Принцессы

Светлана Курносова
Посвящаю своему научному руководителю и всем тем, кто, невзирая на нищету и неустроенность быта, страшное безденежье и безысходность, занимается ненужным сегодня для России делом – наукой, искусством, культурой.


Дежурство в огромной коммуналке – это все равно, что Авгиевы конюшни, только еще противнее. Особенно, если соседи –  свиньи.
- Ишь, прЫнцесса какая выискалась! Корчит тут из себя! Это ты там у себя в университетах корчи! А здеся – нечего! Белоручка-заучка! Мы, чтоли, должны за тебя все намывать тута? Чистила она! Я вижу, как ты чистила! Ага! – соседка верещала с таким усердием, что ее два лишних подбородка безудержно колыхались.
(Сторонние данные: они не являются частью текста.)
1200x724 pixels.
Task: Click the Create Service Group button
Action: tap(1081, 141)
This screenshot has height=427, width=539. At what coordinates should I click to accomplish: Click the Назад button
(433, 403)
Баба, захлестнув полотенце за спину, быстрой походкой, удивительной для таких габаритов, пошла прочь с кухни, отчего ее «холодец» чуть ниже спины, задрожал так, что даже халат «в обтяг» не мог удержать это землетрясение. Дочь соседки (чрезмерной тучности, вся в матушку!) –  напротив, осталась. Уж больно ей любопытно было посмотреть, как эта выскочка-аспирантка будет заново драить общественный толчок.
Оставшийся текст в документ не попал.